→ **TRECHO CITADO**:
Desde o inicio da pandemia, a corrida para conseguir uma vacina contra a COVID-19 esteve caracterizada pela preocupação de centenas de líderes e especialistas internacionais de que os interesses dos governos mais ricos e as empresas não se antepusessem à necessidade universal de salvar vidas.
Em uma carta assinada em maio de 2020 por mais de 140 líderes internacionais, entre eles a secretária-geral ibero-americana, Rebeca Grynspan, instava-se a Assembléia Mundial da Saúde -o maior órgão da decisão da Organização Mundial da Saúde (OMS)- a forjar um acordo global que assegure o acesso rápido e universal às vacinas, diagnósticos e tratamentos para a COVID19, nos quais a necessidade seja priorizada por cima da capacidade de pagamento”
Em certo momento, alguns países e empresas que investem milhões de dólares e tempo em pesquisas expressaram suas objeções a uma vacina universal.
Por exemplo, o diretor geral da Federação Internacional da Indústria Farmacêutica (Ifpma), Thomas Cueni, disse que pôr em dúvida a propriedade industrial pela pandemia do Coronavírus “criaria incerteza e enviaria uma mensagem equivocada às companhias farmacêuticas que se arriscaram com grandes investimentos”.
No entanto, Grynspan esclarece que há milhões de dólares de fundos públicos que foram usados para a pesquisa das vacinas: muitas vezes, os ensaios iniciais são feitos por universidades ou centros de pesquisa com dinheiro público, mas depois, as seguintes fases são continuadas pelas companhias.
“Isto tem de ser um esforço público-privado, que permita a produção em massa de vacinas que cheguem a todo o mundo”, e cita o caso da vacina desenvolvida pela Universidade de Oxford e a farmacêutica britânico-sueca Astra-Zeneca.
Gratuidade da vacina
O diretor da OMS, Tedros Adhanom Ghebreyesus, disse que uma luz verde de seus vizinhos da Genebra na Organização Mundial de Comércio (OMC) faria que as vacinas, os testes e os tratamentos utilizados para combater a COVID-19 ” estejam disponíveis para todos aqueles que os necessitarem a um custo acessível”.

[Entradas de dados salvas]

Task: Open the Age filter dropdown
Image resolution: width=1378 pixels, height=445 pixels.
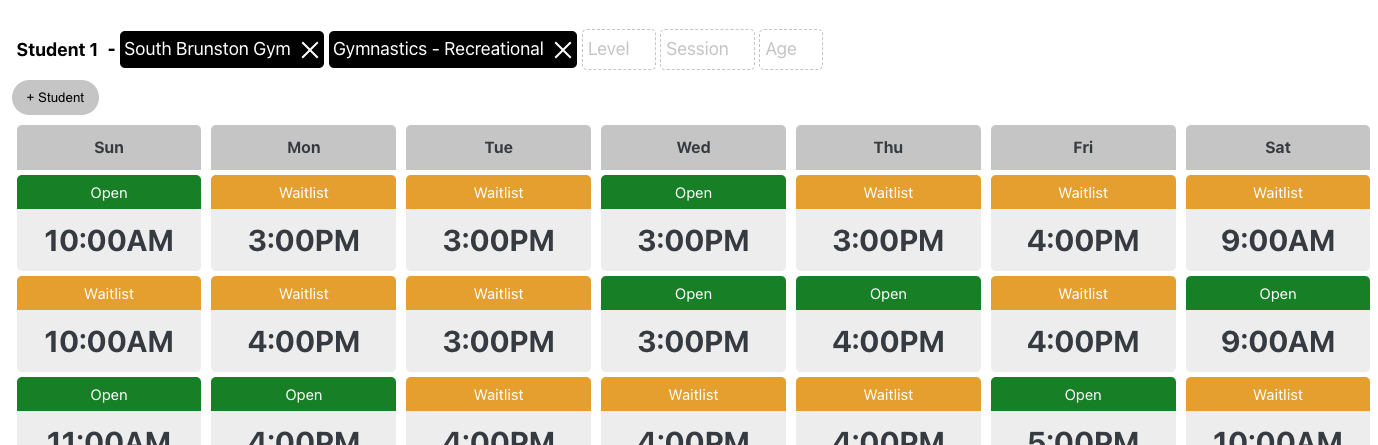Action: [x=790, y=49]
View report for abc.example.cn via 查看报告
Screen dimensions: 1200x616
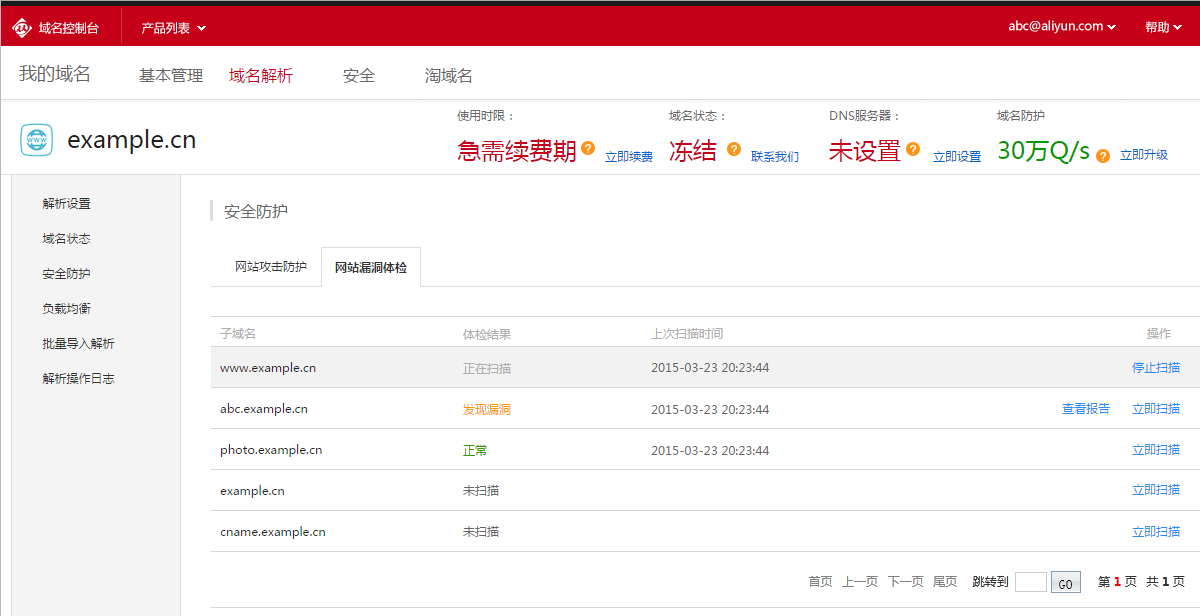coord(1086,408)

→ **TAREFA A REALIZAR**: Por favor, dê continuidade ao texto sobre o acesso universal às vacinas contra a COVID-19, começando logo após a última frase apresentada.

→ **RESPOSTA ESPERADA**:
No entanto, ainda que a ideia conte com o respaldo de mais de 100 países, segundo a organização Médicos do Mundo e a OMS, a 10 de dezembro de 2020 a OMC não chegou a um acordo sobre a proposta para eximir as vacinas contra a COVID-19 dos direitos de propriedade intelectual e poder ser produzidas por países de todo o mundo, uma ideia à qual se opõem vários Estados que albergam gigantes farmacêuticos.
“É a cooperação internacional que tem de torná-la disponível para todo o mundo, por razões éticas, altruístas e de preservação, porque se alguma população ficar sem acesso à vacina, poderão contagiar os demais”, remarca Grynspan.
As lições aprendidas
O temor dos líderes e especialistas internacionais não é casual. O acesso desigual já se produziu com vacinas anteriores.
Grynspan recorda a dolorosa lição que o VIH e o ebola deixaram.
“Como o ebola se conteve em alguns países da África, não houve uma aliança internacional que somasse esforços e conhecimentos para lançar uma vacina, e todos sabemos o quão dolorosa que foi essa experiência para a África”.
No caso do VIH-SIDA, ainda que tenha se avançado nos tratamentos, “devemos recordar que, ao principio, foram muito caros e não houve acesso individual, até que se gestou um movimento internacional para pôr à disposição os primeiros tratamentos genéricos, (a campanha pelos retrovirais), mas passaram muitos anos até isso acontecer”.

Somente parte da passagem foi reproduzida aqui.